COVID-19: What you need to know about the coronavirus pandemic on 24 November

A flight crew walks through Tom Bradley international terminal at LAX airport, as the global outbreak of the coronavirus disease (COVID-19) continues, in Los Angeles, California, U.S., November 23, 2020. REUTERS/Lucy Nicholson - RC2B9K9555U7
The annual Thanksgiving holiday has seen traveller numbers increase across the United States.
Image: REUTERS/Lucy Nicholson
  • This daily round-up brings you a selection of the latest news and updates on the COVID-19 coronavirus pandemic, as well as tips and tools to help you stay informed and protected.
  • Top stories: England's lockdown to be lifted; international community needs to 'set a new standard' in vaccine access; new daily infections hit two-month low in France.

1. How COVID-19 is affecting the globe

Confirmed cases of COVID-19 have now passed 59.1 million globally, according to the Johns Hopkins Coronavirus Resource Center. The number of confirmed deaths stands at more than 1.39 million.

Tighter restrictions have been introduced in South Korea's capital, Seoul. Measures include the closure of nightclubs and karaoke bars and limits on religious services, weddings and funerals.

Brent crude oil prices have hit their highest levels since March, on the back of a third promising COVID-19 vaccine.

Brent crude prices hit their highest since March.
Brent rose to a session high of $46.56 earlier today.
Image: Reuters

More internal border restrictions will be lifted in Australia next week, after Queensland said it would allow visitors from New South Wales and Victoria. The South Australia-Victoria border is also set to reopen next week. A government minister has said the first vaccines could be available by March.

Canada could approve one or more COVID-19 vaccines early next year, according to Health Canada, the country's drug regulator.

New daily COVID-19 infections in France have hit a two-month low - 4,452 were reported yesterday, suggesting a second national lockdown is having an effect.

What is the COVID Response Alliance for Social Entrepreneurship?

The COVID Response Alliance for Social Entrepreneurship is a coalition of 82 global leaders, hosted by the World Economic Forum and supported by GHR Foundation and Porticus. Its mission: Join hands in support of social entrepreneurs everywhere as vital first responders to the pandemic and as pioneers of a green, inclusive economic reality.

Its COVID Social Enterprise Action Agenda, outlines 25 concrete recommendations for key stakeholder groups, including funders and philanthropists, investors, government institutions, support organizations, and corporations. These corporations are called on to stand with social entrepreneurs within their supply chains and the broader ecosystem, fulfil their agreements and extend their support to build a more inclusive & resilient economy and to:

  • Honour existing relationships by standing by existing supplier commitments and extending credit lines to social entrepreneur suppliers/partners
  • Forge new partnerships by using a mix of different types of financial and non-financial support to both social entrepreneurs and their constituents
  • Facilitate capital connections so that social entrepreneurs can re-emerge and rebuild after the pandemic
  • Invest in capacity building through individual or multi-company pro-bono/low-bono programmes
  • Deepen and widen corporate’s footprint by committing to sustainable sourcing practices and by building local “shock resilient” ecosystems

For more information see the full action agenda here.

2. Lockdown in England to be lifted

England's COVID-19 lockdown will be lifted next week, UK Prime Minister Boris Johnson said yesterday.

England's regions will be allocated to one of three tiers, with measures ranging in severity.

“We will continue to bear down hard on this virus.
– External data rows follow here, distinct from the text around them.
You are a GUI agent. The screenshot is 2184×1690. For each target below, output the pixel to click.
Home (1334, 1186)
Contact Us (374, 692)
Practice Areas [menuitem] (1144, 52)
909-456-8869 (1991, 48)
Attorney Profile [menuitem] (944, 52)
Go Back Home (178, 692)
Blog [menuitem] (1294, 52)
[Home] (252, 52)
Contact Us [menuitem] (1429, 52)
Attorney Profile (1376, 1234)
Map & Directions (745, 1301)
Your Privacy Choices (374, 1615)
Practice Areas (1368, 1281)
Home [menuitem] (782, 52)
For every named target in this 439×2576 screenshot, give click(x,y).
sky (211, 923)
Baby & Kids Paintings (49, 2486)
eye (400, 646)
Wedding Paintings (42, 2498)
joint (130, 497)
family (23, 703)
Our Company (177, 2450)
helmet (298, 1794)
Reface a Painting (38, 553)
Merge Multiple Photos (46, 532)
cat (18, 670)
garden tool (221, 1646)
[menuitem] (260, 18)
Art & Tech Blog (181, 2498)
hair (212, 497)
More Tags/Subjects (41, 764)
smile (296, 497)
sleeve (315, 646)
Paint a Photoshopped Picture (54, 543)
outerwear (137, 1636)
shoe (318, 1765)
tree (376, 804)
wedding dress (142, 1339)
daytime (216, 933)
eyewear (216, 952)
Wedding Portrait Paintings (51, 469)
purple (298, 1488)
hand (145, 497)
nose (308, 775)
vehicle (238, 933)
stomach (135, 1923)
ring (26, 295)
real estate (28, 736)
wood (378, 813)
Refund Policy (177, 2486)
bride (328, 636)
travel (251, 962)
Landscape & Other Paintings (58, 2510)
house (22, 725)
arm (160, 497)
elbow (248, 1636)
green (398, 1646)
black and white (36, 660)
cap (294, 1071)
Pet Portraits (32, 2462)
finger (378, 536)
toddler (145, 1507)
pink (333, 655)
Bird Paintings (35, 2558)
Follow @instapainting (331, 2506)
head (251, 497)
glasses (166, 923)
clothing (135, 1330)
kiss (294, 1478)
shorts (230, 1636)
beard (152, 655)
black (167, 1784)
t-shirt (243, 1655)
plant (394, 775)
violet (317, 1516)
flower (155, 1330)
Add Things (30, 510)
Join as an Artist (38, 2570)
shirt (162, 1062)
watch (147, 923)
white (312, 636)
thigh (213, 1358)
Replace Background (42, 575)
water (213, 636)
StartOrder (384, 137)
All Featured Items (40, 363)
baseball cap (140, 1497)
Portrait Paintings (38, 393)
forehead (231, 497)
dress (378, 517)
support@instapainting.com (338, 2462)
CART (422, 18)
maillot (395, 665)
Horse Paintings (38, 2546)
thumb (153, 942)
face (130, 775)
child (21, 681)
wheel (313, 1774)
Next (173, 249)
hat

We will use tough tiering, in some ways tougher than the pre-lockdown measures,” Johnson said during a news conference he addressed by video link from Downing Street where he is self-isolating.

He said the measures would run until the end of March, when he was hopeful vaccines and wider testing could offer a route out of lockdowns and restrictions.

3. WHO calls for fair distribution of vaccines

The urgency with which the world has developed COVID-19 vaccines needs to be matched when distributing doses, World Health Organization Director-General Dr Tedros Adhanom Ghebreyesus said yesterday.

"No vaccines in history have been developed as rapidly as these. The scientific community has set a new standard for vaccine development," he told a media briefing.

"Now the international community must set a new standard for access."

The world's poorest and most vulnerable must be protected and included, he added.

His comments came as the vaccine developed by AstraZeneca and the University of Oxford was shown to be 70% effective - and up to 90% in some cases.

The vaccine is cheaper and can be transported and stored at normal fridge temperatures compared to Moderna and Pfizer's shots.